Dengan melukai hati Maharaja Ambarisa, dikau telah bertindak secara egois.
Oleh sebab itu dikau harus segera menemuinya tanpa membuang-buang waktu sedetikpun.
Seseorang masuk ke dalam kawasan bencana begitu ia melawan seorang pemuja.
Demikianlah,
subjek itu lalu terimbas oleh bencana bukan yang dituju.
70. ”Bagi seorang brahmana,
kesucian berbakti
dan memuja
dan mempelajari ilmu pengetahuan adalah tindakan-tindakan yang menyucikan,
tetapi seandainya semua ini didapatkan oleh seseorang yang berperi-laku kasar, maka semua kesucian
dan ilmu pengetahuan ini lalu berubah menjadi sangat berbahaya.”
71. ”Wahai dikau yang terbaik diantara para brahmana,
dikau harus segera pergi ke Raja Ambarisa, putra Maharaja Naabhaaga. Semoga dikau mendapatkan semua karunia.

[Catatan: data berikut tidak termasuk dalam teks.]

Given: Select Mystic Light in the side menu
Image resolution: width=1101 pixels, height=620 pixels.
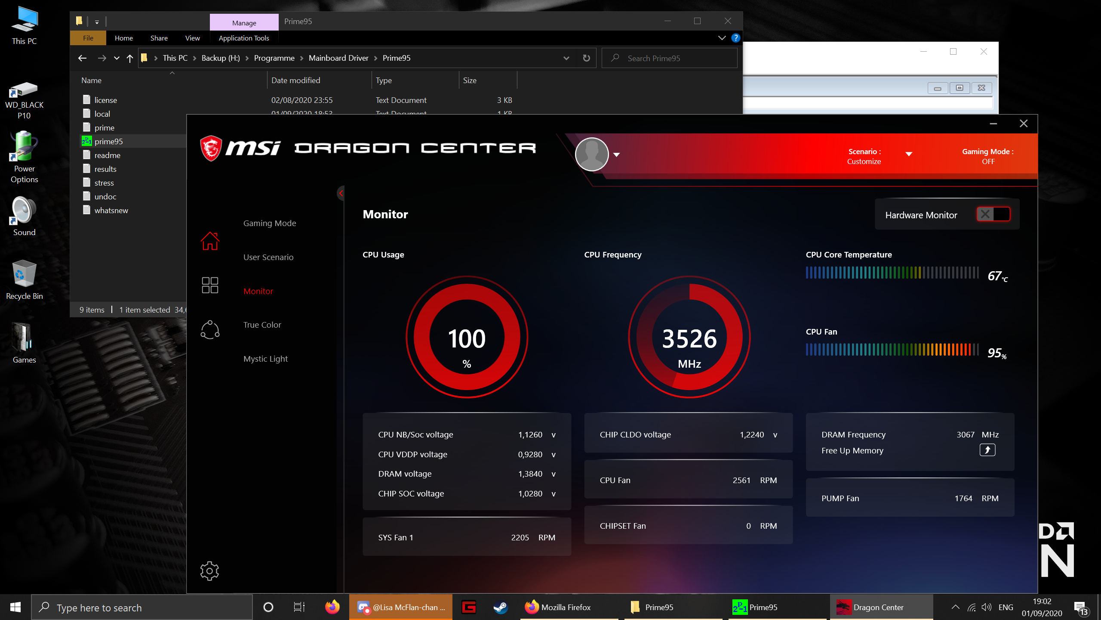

Seandainya dikau dapat memuaskan hati Maharaja Ambarisa,
maka pasti kedamaian akan datang beserta kepadamu.”
Dengan ini berakhirlah bab suci yang disebut : “Penghujatan kepada Maharaja Ambarisa oleh Durvasa Muni.”
Bagian II
“Penyelamatan Nyawa Durvasa Muni”
1. Sukadewa Goswami bersabda kepada Maharaja Parikesit :
“Sewaktu Sang Hyang Vishnu bersabda dan menasehati Durvasa Muni yang terganggu oleh Cakra Sudarsana, langsung saja sang resi kembali ke Sang Maharaja Ambarisa.
Dengan penuh rasa duka-cita
dan penyesalan yang teramat dalam beliau menyembah sang raja
dan menyentuh kedua telapak kakinya penuh rasa hormat.”
2. “Sewaktu sang resi menyentuh kakinya,
sang raja merasa teramat malu,
dan sewaktu menyaksikan bagaimana sang resi mulai menghaturkan puja-puji kepadanya,
sang raja merasa tertekan batinnya. Langsung saja Maharaja Ambarisa memanjatkan doa kepada Sang Sudharsana Cakra.”
3. “Berkatalah sang raja :
“Wahai Sudharsana,
Dikau adalah sang Agni,
Dikau juga adalah sang Surya dan Somah (rembulan),terutama,diantara semua yang terang benderang di langit.
Dikau adalah apah (air), Bumi, Langit, Udara dan kelima unsur sensual (suara, rasa, bentuk, dan sebagainya),
dan Dikau adalah indra-indra itu sendiri.”
4. “Wahai Dikau yang paling disegani (disayangi) oleh Acyuta (nama lain Yang Maha Esa),
Dikau memiliki beribu-ribu gerigi.
Wahai pemimpin dunia materi, penghancur semua jenis senjata, penampakan murni (dharsana) dari Tuhan Yang Maha Esa,
daku menghaturkan puja hormatku kepadaMu.
Sudilah kiranya melindungi dan mengampuni brahmana ini.”
5. “Wahai Sudharsana Cakra,
Dikau adalah agama,
Dikau adalah kebenaran,
Dikau adalah pernyataan-pernyataan yang penuh dorongan semangat, Dikaulah pengorbanan,
Dikau adalah penikmat semua pahala hasil pengorbanan,
Dikau adalah pengayom seisi alam-semesta ini,
dan Dikau adalah Teja Utama yang suci dan bersifat gaib dari pancaran Yang Maha Esa.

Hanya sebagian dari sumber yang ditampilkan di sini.